İslâm dini ilme ve ilim tahsiline, böylece zihin ve kalp âlemini tenvîre büyük ehemmiyet verir. Cehâleti ve karanlıkları ortadan kaldırmayı hedefler. Allâh Teâlâ ilk vahyettiği âyetlerde, Resûlü'ne ve onun şahsında bütün insanlara okumayı ve öğrenmeyi şöyle emretmektedir:
“Yaratan Rabbinin adıyla oku! O, insanı bir alaktan (rahim duvarına tutunmuş asılı bir hücreden) yarattı. Oku, Rabbin en büyük kerem sahibidir. O, kalemle öğretendir. İnsana bilmediği şeyleri O öğretti.” (el-Alak 96/1-5)
“Oku!” emrinin, ilk olarak inen âyetlerin içinde iki kez tekrar edilmesi, İslâm'ın ilme, ilim öğrenmeye ve öğretmeye verdiği ehemmiyeti gösterir. Bu âyetlerde ilmi öğretenin esasen ALLAH (c.c.) Teâlâ olduğu bildirilerek insana: “Rabbinin adını zikret, indirdiği âyetleri O'nun adına ve rızasına uygun olarak oku, engin mânalarını anla, kendini oku, kâinâtı oku ve ma'rifet-i ilâhîye ererek ihsan derecesinde bir kulluk hayatı yaşa!” telkininde bulunulmaktadır.

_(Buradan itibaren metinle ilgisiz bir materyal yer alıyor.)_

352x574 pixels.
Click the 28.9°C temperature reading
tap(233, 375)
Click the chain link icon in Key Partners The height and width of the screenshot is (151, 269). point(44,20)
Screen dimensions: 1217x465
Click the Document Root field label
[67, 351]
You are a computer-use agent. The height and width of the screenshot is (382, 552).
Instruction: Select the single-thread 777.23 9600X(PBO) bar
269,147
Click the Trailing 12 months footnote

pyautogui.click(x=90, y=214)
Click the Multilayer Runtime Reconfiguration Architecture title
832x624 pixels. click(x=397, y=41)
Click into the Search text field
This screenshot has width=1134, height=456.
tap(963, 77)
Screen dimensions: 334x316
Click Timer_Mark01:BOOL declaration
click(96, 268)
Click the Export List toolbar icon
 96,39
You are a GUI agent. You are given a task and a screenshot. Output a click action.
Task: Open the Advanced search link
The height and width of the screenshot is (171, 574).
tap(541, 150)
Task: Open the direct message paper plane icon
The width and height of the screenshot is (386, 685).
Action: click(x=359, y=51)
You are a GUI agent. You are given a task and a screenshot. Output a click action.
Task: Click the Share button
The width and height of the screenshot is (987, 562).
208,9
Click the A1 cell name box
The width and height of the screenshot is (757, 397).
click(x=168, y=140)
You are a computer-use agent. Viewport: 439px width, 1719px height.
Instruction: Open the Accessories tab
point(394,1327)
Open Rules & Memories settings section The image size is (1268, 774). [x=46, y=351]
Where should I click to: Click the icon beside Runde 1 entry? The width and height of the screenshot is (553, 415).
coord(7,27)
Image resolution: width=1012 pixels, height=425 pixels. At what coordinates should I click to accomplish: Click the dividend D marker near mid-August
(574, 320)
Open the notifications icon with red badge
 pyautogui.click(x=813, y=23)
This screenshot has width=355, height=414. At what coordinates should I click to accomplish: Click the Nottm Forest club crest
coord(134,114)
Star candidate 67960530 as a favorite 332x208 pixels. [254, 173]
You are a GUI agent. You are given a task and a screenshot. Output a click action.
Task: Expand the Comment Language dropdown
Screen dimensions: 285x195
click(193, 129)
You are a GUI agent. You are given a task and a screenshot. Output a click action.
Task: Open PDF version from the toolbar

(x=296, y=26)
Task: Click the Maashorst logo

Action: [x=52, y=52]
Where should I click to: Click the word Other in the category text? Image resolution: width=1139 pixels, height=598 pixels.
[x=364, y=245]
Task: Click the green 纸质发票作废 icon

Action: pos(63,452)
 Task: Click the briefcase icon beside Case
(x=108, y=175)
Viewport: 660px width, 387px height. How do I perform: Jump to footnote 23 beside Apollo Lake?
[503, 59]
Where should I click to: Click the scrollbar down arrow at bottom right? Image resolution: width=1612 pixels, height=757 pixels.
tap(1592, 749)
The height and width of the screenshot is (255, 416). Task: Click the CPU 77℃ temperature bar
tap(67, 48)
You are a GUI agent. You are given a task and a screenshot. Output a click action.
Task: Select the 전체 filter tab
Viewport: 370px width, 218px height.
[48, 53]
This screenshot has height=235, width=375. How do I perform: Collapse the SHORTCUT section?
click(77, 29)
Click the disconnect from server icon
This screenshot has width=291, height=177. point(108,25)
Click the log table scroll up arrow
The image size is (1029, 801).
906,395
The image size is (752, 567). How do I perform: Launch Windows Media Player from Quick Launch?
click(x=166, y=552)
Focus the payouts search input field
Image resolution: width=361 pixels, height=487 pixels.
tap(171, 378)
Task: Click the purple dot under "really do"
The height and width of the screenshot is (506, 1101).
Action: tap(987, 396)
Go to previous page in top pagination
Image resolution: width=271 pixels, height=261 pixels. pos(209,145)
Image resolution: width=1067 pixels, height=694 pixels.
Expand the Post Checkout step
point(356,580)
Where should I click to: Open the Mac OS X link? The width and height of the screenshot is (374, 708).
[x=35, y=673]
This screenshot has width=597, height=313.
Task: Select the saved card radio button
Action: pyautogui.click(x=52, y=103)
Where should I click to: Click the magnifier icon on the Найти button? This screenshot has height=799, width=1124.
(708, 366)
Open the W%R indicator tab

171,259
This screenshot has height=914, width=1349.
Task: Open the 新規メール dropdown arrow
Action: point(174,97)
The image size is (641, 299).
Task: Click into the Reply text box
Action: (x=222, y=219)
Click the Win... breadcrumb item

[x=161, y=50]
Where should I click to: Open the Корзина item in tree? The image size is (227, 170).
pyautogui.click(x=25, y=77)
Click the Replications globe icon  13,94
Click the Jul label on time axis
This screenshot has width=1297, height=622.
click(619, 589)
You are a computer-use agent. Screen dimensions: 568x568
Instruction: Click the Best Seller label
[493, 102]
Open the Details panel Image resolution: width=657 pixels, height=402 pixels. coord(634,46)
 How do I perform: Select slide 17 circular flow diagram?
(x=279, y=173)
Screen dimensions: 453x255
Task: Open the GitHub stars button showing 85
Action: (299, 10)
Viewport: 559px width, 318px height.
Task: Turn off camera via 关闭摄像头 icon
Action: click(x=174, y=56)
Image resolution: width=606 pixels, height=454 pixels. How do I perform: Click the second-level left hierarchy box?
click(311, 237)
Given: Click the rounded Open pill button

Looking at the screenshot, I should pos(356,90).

Cenâb-ı Hak, Peygamber Efendimiz'i ilminin artması için duâya teşvik ederek:
“De ki: Ey Rabbim! İlmimi artır!” (Tâhâ 20/114) buyurmuştur. Bu mânada Peygamber Efendimiz; “ALLAH (c.c.)'a yaklaştıracak bir ilim öğrenmeksizin geçen günde, benim için hayır yoktur.” (Ali el-Müttaki, X, 136) sözüyle bu emre icabet ettiğini göstermiştir. Çünkü ilim bitip tükenmeyen bir hazine olup yalnızca sahibine değil diğer insanlara ve hatta bütün canlılara da fayda verir. Zira hak ile bâtılı ayırmanın en önemli vasıtası ilimdir. İlmin artması insana yük değil, aksine onu yücelten bir fazilettir. Bu mânada insanın ilmi arttıkça tevâzuu da artar; lüzumsuz düşünce, havatır ve vesveselerden kurtulur; gerçeği anlar ve elinden geldiğince iyi bir insan olmaya gayret gösterir. ALLAH (c.c.) Teâlâ, ilim ile meşgul olan ve öğrendiklerinin gereğini yerine getiren âlimleri üstün derecelere ve makamlara kavuşturacağı husûsunda:
“ALLAH (c.c.) içinizden iman edenlerin ve kendilerine ilim verilenlerin derecelerini yükseltir.” buyurmaktadır. (el-Mücâdele 58/11)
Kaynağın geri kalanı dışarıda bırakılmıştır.